Monday 24 May 2010

Playing dirty

The saga of the Gulf of Mexico continues. Perhaps this is a real demonstration of a Mexican Stand Off!
POTUS is getting more and more wound up at what he sees as the weakness of BP in dealing with the matter. He does not have any oil background so may lack the sort of approach needed to deal with the 'good ole boys' that Dubya will have learned at his father's knee. I only had about six years with a US oil company operating in the North Sea before someone made me a better offer but even in that time I learned that oil men are a separate breed. They come in two main flavours. The extremely well dressed, suave and polished sort and the rougher version who may have spent his time on the dirty and dangerous task of actually finding and gathering the black stuff. I found a sure way of classifying these colleagues - the man whose heart and soul was oil wore cowboy boots; even with his Savile Row suiting.
The requirement to push technology out to the outer rim of working blind at great depths engendered a spirit that was very much 'Can Do'. The niceties of the law were not of great consequence - if oil was found, one was almost a hero. The sums of money involved were enormous - much of it at high risk of being a total waste or irrecoverable loss. From my second-row seat, it seemed we had two groups. Those who got the oil out of the ground and those who found the money for them and kept a too officious Government at bay.
BP is in a good position right now. The markets are hitting them but that is just a gnat bite. They certainly have not deteriorated as fast as the cowboy banks did. When - and not if - it all comes down to the post mortem they will be in a position to say that they did all they could - who else has the expertise to gainsay them? The remainder of the industry will work on the basis that dog does not eat dog.
Obama is loud in his denunciations and threats - much like a drunk in a police cell. He is described as a lawyer but I seem to find him as a professor of law which is not the same thing when it comes to knowing what will work in a court and what will not fly.
The flood of condemnation and invective around BP is ultimately to their good. When the whole nation is against them, how can there be a fair an unbiased venue for any hearings or for trial should one result. Some of the protestations are so wild and the offered methods of dealing with the problem so Heath Robinson that they will be rich fodder for any BP advocate to thrown at some of the better evidence.
We are now hearing of suggestions that BP may be shoved aside and others invited to have a go. For sure, few who may have the same sort of expertise and equipment as BP will want to accept the chalice with so much dirt around the rim and step into what could turn out to be BP II - The Sequel. That leaves some Government agency that has engineers. The Armed Forces are fully engaged and more besides. This is not a task for the National Guard!

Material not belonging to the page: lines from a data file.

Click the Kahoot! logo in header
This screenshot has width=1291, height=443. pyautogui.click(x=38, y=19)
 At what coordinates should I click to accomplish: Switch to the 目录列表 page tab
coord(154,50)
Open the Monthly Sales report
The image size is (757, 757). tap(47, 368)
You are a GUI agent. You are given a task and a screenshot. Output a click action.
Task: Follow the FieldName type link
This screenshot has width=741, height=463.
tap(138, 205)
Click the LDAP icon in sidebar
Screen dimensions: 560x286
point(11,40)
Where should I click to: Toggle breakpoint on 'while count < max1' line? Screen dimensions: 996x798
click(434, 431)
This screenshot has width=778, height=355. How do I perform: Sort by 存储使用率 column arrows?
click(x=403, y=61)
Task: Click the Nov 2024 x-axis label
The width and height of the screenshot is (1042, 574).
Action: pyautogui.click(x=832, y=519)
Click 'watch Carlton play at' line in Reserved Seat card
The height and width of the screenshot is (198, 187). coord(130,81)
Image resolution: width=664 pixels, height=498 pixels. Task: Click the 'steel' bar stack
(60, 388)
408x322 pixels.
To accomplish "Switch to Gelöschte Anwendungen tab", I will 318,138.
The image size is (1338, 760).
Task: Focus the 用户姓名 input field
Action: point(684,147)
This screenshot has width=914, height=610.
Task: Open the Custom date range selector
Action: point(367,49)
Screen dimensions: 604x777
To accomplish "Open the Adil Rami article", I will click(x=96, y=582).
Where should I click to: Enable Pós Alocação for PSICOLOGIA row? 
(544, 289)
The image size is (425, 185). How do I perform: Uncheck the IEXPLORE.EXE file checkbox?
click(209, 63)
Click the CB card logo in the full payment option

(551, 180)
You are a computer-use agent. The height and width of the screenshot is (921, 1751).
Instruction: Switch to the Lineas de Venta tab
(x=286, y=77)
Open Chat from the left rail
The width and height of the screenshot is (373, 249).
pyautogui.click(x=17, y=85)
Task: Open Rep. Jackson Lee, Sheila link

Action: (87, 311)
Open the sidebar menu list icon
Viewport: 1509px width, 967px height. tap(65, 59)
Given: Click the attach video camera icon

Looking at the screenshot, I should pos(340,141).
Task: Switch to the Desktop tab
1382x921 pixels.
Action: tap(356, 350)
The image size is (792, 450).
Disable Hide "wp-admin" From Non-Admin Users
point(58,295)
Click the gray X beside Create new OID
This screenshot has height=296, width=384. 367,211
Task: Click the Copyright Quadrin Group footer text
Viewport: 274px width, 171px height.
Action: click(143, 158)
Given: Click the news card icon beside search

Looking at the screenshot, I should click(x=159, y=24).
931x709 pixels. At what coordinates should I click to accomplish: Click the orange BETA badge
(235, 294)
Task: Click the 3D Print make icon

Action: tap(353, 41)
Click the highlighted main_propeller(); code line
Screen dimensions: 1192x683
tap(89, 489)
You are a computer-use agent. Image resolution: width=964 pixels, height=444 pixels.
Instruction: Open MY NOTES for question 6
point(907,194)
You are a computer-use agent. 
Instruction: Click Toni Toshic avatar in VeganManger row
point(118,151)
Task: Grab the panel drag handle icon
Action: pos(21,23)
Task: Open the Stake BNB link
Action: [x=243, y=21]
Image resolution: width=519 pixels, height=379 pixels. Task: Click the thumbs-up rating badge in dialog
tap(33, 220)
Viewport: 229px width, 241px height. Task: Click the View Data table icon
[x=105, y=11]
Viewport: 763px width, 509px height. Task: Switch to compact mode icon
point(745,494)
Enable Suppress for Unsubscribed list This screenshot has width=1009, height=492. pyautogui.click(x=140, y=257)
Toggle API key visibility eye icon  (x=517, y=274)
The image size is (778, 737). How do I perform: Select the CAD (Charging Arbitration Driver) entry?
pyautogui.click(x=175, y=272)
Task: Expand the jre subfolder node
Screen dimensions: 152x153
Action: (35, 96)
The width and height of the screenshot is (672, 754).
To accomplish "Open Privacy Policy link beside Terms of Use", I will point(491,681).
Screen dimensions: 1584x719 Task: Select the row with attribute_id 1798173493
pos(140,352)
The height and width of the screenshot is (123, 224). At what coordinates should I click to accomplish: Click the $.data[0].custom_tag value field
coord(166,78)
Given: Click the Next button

In the meantime, the oil continues to flow. A true example of what is meant by the phrase 24/7. It could be that we are already at the stage where massive loss is guaranteed - the killer lake is out there and is merely waiting for some trick of the wind to see where it desolates first. There is what seems to be a reliable article on the effects of such an oil spill. It contains a dread forecast: Florida's coastal ecosystems are particularly vulnerable to oil. Florida's seagrass beds, mangroves, and coral reefs provide shelter, habitat and breeding grounds for fish, shellfish, bivalves and many other species. If the oil impacts these habitats, not only will the seagrass, mangroves or coral reefs be impacted, but all of the other species that reside or depend on these ecosystems will also be impacted. According to research previously carried out on an oil spill in Panama, it was predicted that although seagrass beds may recover in a period of 1-2 years, mangrove ecosystems may take up to 50 years to recover, and coral reefs may take as long as 100 years or more to fully recover. Marine birds and sea turtles are two other types of marine species that can be heavily impacted by oil spills. So, the outcome is already desperate; it is only a matter of degree now.
Mankind has achieved much since that Big Bang or since crawling out of antediluvian slime - as your religion see it. Moon rockets, the creation of life itself without any of that nasty coupling, arts and sciences but it takes something such as this to realise just what a tiny dot we are in the scheme of things organised by whoever may be in charge of us all. I think God may really be a woman and what we ere seeing is the onset of her menopause. Those who have shared a home with a 'lady of a certain age' will know just how bad that can get.